## Text block
Is the Internet Good for Feminism?
Saturday 20th Feb, 12noon - 1.15pm
The Music Room, The Storey
Download 'Festival of Questions' Programme here
Any routine trawl of online comment forums will showcase the pervasiveness of modern misogyny, yet the internet has brought with it many sites of resistance alongside objectification. Is the internet erasing the milestones of feminism? Or are online forums, blogs and social networking sites facilitating new gains?
Speakers include Caroline Criado-Perez, Debra Ferreday, Shoshana Devora and Polly Davis
Caroline Criado-Perez is a freelance journalist, broadcaster and feminist campaigner. She writes across the major national media, most regularly for the New Statesman and The Guardian, and regularly appears in both print and broadcast as a commentator. She has a degree in English from the University of Oxford, and is completing an MSc in Gender at LSE. In 2013 Caroline was the recipient of the Liberty Human Rights Campaigner of the Year Award and was named one the Guardian’s People of the Year. Her book, Do It Like A Woman…and change the world, was published in May 2015.

## Stored records
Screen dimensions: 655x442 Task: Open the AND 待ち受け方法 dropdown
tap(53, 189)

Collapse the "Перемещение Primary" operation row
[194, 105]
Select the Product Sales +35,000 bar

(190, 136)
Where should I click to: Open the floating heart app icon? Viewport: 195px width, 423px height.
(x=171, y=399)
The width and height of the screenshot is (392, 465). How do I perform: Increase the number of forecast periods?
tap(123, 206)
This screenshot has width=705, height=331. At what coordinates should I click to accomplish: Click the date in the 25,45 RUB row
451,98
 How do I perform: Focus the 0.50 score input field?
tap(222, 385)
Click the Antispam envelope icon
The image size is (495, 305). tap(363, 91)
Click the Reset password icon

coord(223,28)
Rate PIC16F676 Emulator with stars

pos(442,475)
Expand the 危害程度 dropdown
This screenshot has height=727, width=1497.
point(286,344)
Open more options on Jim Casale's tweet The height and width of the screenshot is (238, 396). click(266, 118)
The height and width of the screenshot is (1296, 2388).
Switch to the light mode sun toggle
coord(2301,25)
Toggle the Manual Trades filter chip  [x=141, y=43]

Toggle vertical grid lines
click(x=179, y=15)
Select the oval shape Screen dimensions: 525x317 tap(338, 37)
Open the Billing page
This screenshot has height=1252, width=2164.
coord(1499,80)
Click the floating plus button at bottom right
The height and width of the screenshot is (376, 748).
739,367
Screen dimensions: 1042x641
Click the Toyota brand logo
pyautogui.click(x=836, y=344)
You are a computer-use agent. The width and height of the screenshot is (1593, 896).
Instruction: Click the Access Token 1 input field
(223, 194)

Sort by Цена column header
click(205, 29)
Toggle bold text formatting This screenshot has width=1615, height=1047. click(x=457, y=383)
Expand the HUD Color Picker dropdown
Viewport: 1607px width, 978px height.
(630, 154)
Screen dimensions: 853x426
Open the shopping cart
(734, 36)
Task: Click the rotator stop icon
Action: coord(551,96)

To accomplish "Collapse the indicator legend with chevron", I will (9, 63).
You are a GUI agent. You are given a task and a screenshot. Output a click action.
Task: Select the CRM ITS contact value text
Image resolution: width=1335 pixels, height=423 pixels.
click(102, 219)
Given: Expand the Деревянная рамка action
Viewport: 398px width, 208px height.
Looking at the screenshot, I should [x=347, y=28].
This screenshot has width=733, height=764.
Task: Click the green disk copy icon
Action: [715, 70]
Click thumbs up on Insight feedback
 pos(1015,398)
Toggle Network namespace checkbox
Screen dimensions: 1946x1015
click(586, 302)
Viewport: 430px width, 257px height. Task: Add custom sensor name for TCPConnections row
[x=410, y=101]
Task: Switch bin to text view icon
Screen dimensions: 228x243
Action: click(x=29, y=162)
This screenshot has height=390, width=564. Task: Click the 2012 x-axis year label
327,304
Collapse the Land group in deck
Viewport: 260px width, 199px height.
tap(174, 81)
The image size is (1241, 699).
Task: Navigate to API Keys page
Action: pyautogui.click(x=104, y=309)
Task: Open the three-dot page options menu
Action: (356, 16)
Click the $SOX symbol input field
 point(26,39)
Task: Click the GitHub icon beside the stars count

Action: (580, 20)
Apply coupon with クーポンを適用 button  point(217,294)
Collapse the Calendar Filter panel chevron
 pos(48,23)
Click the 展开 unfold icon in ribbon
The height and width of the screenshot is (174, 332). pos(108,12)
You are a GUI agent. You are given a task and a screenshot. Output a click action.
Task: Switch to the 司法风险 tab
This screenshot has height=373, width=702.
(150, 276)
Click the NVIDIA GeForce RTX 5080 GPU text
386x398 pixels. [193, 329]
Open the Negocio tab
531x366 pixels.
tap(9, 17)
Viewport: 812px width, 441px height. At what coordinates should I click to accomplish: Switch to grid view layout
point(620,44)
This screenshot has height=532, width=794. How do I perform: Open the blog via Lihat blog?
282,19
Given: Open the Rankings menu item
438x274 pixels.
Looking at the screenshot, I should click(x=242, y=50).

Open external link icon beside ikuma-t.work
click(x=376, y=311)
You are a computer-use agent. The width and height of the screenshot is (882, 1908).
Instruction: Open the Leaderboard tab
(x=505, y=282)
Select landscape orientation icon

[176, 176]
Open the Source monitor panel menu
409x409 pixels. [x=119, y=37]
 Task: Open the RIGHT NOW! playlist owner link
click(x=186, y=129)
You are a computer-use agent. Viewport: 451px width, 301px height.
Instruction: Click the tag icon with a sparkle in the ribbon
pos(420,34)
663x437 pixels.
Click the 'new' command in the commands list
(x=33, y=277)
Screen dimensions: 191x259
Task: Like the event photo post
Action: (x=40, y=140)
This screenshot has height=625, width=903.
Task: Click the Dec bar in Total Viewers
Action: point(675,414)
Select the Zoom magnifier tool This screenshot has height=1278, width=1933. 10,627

## Exercise task 1
Do these statements agree with the event listing? Answer yes or no for each, and quote the words that decide it. (a) The event is held in the Music Room. (b) Caroline Criado-Perez's English degree is from LSE. (c) Her book came out in 2013.
## Exercise task 2
How would you say this sentence from the event listing in Spanish? "Is the internet erasing the milestones of feminism?"
## Exercise task 3
According to the event listing, what award did Caroline Criado-Perez receive in 2013?

## Exercise result 1
(a) Yes: "The Music Room, The Storey"
(b) No: "She has a degree in English from the University of Oxford"
(c) No: "was published in May 2015"

## Exercise result 2
¿Está internet borrando los hitos del feminismo?

## Exercise result 3
The Liberty Human Rights Campaigner of the Year Award.